Since the protest began, many of the 5- to 11-year-old schoolgirls have been prescribed tranquilizers by their doctors. Their parents are, likewise, living on edge, with tears never far away.Two mothers and one father are now living away from home afterloyalist death threats.
Eight-year-old Gemma McCabe attended a full day of class for the first time yesterday. Last week, the ugly incidents at the school left her in tears and throwing up from fear. Yesterday, she and her mother, Sharon, took a 3/4-mile detour to enter by the school's back door, and the child insisted that her father, Gerard, remain at the school with her.
Sharon McCabe finds the sectarian insults hurled at her and her daughter last week particularly disturbing. "I have brought my children up to respect both traditions here and told them that there's good and bad in everyone. Where does this hatred for us come from? What have we done to deserve it?"
Eight members of Mr. and Mrs. McCabe's family have been killed in the past three decades.
The Rev. Aidan Troy, the rector of Holy Cross Monastery and chairman of the school's board of governors, says that unless a solution is soon found to the protests, there is a danger that Ardoyne schoolgirls walking the Protestant gantlet "could become a long-term routine."
The Northern Irish parliament yesterday debated a resolution introduced by Sinn Fein, the political arm of the IRA, saying that children should be guaranteed the right to attend school without intimidation.
Key to any successful process of talks will be a sense that both communities are being heard by the British government, and their own neighbors. Analysts say the challenge facing the British government, and its Northern Ireland Secretary, John Reid, will be to give each a sense of their grievances being validated and addressed, fairly and even-handedly. Mr. Reid returned Friday, three days early from his annual vacation, clearly stunned and appalled at the deep-rooted sectarianism exposed by the Ardoyne school protest.
Paul Arthur, professor of politics at the University of Ulster, says it will be very difficult for the British government to put this genie back into its bottle. "Loyalists are so distrustful of the British government that it may have to over-compensate them to begin building trust. There is more trust for John Reid within that community than there is for the prime minister, Tony Blair, so his role will be crucial."
"On a more positive note, you could say that the shame of what happened in Ardoyne may have startled more moderate loyalists into looking for a way out of what is a potentially very difficult situation for them," Mr. Arthur says.

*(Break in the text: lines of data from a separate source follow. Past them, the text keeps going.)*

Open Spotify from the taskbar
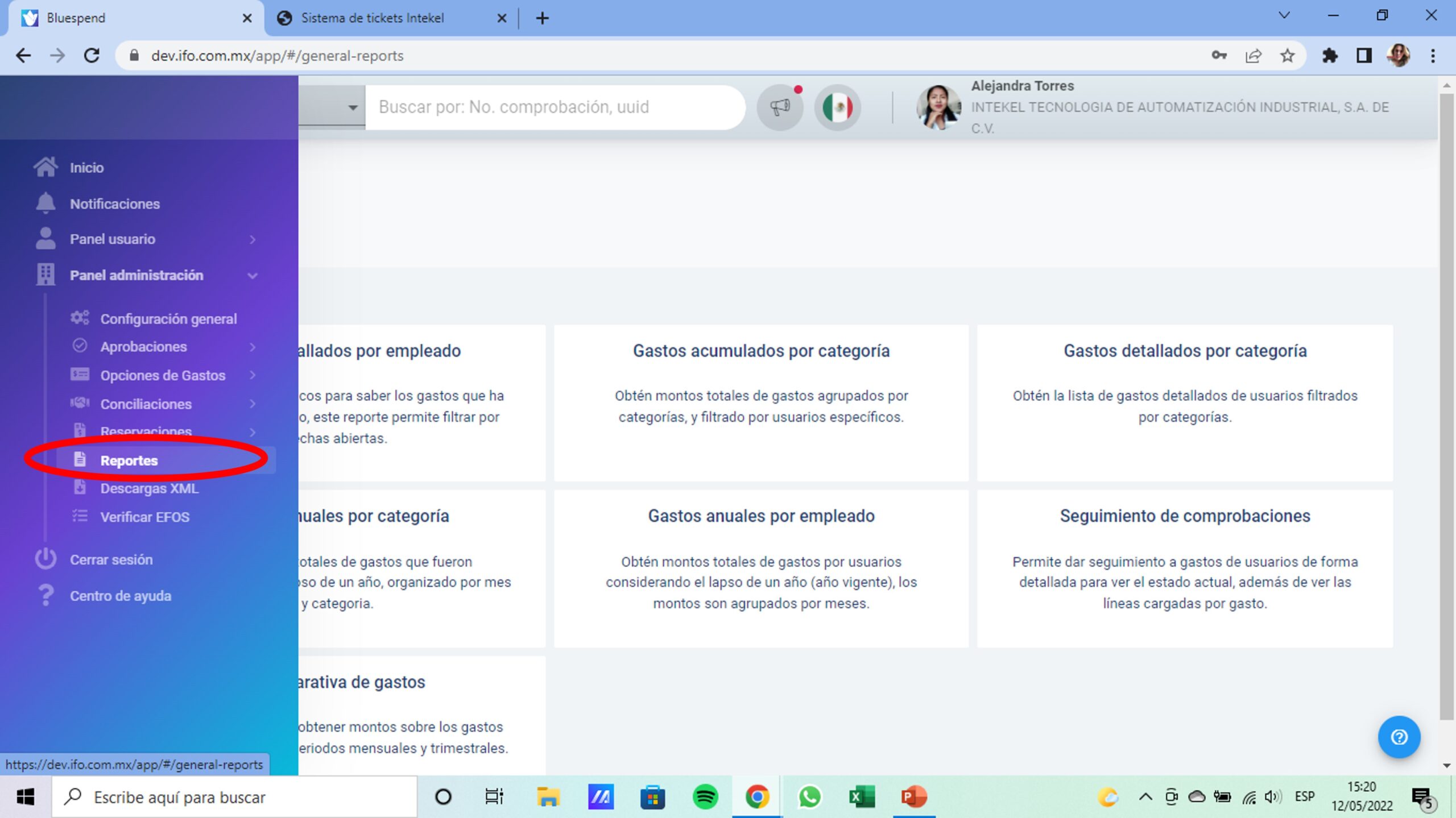 (x=705, y=797)
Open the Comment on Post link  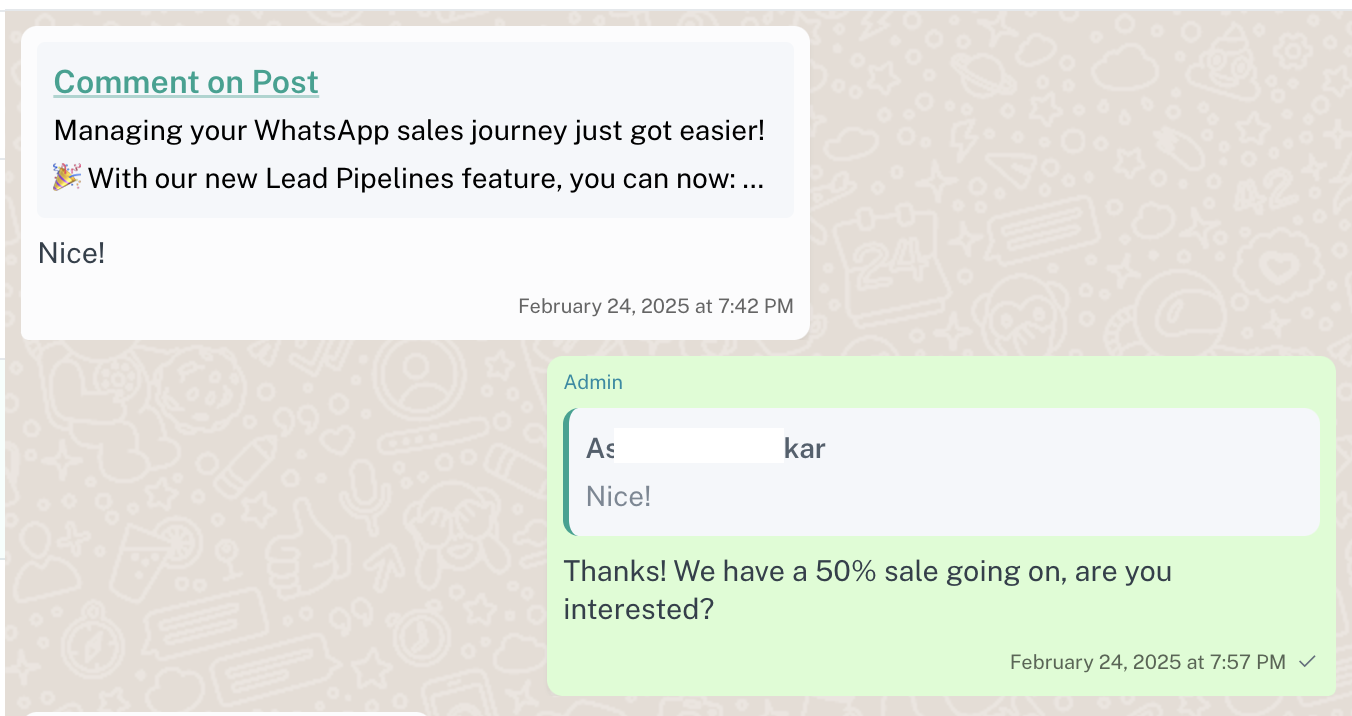[186, 82]
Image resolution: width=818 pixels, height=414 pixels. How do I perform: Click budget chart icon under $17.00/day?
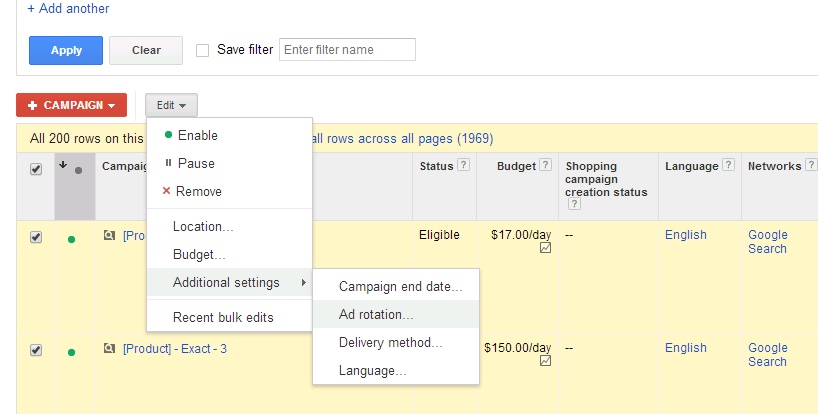pos(545,250)
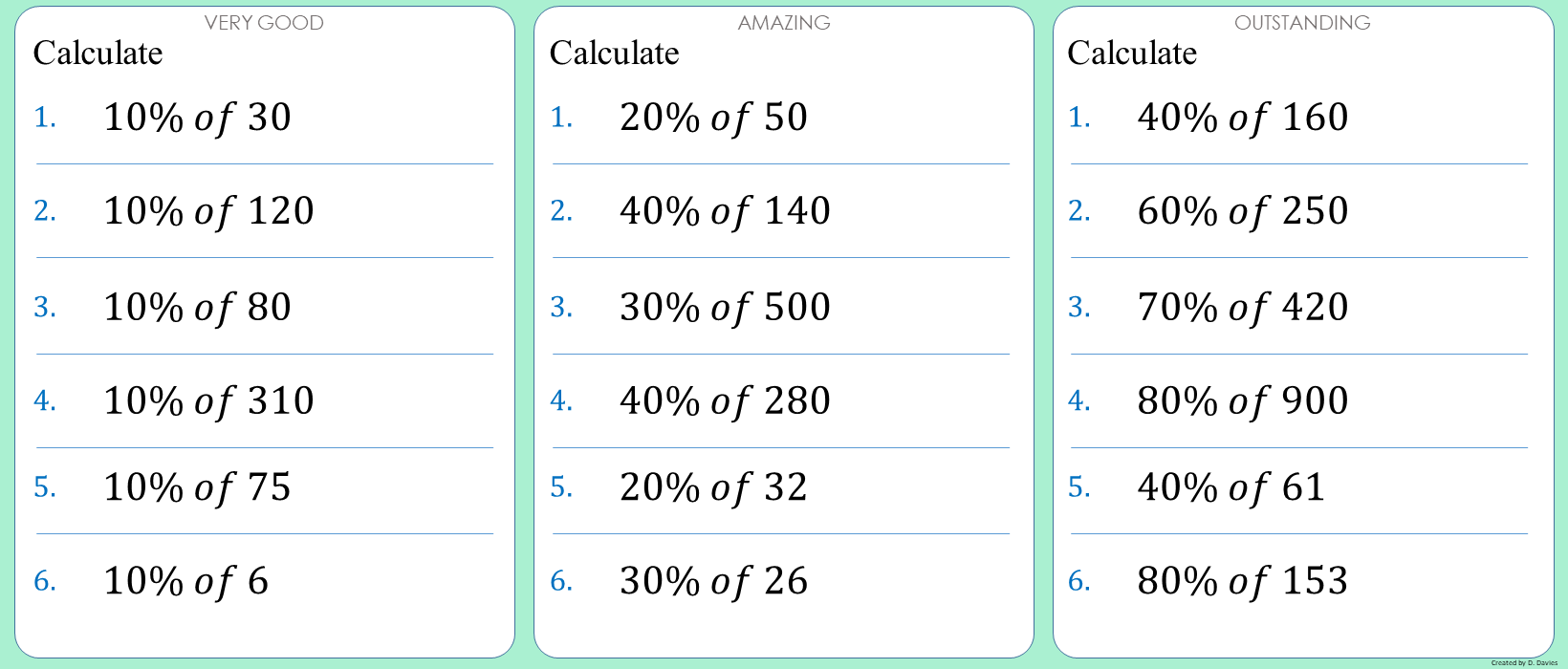The width and height of the screenshot is (1568, 669).
Task: Click the question 10% of 310
Action: click(208, 401)
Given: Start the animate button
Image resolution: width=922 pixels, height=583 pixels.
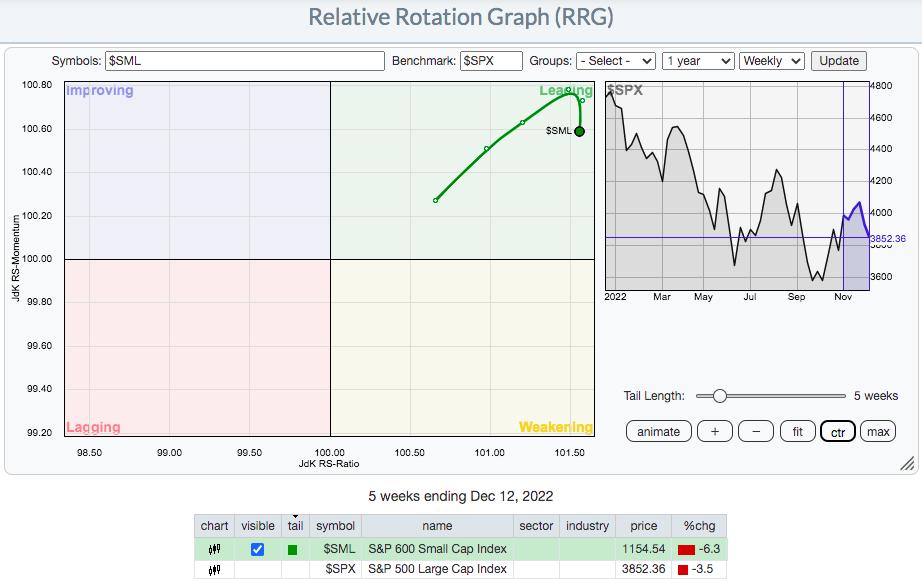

"On the other hand," he says, "there are loyalists who do not want a way out of the Ardoyne conflict, who are opposed to the whole peace process and the Good Friday Agreement and are quite happy to use tensions in North Belfast to push that agenda."
Church leaders have unanimously condemned the violence of the Protestant protests and the sectarian abuse which has terrified the little girls and their parents.
The Church of Ireland (Protestant) Primate, Archbishop Robin Eames, said the vast majority of his co-religionists were disgusted and insisted the children should no longer be subjected to such an ordeal. "We are utterly revolted by those scenes outside the school," he said. "There is a wave of revulsion across this province.
"I believe we must take the moral ground, which says that little children should never be subjected to this sort of attention. Secondly, we must make sure that the underlying causes of this, particularly in North Belfast, are now brought out and examined."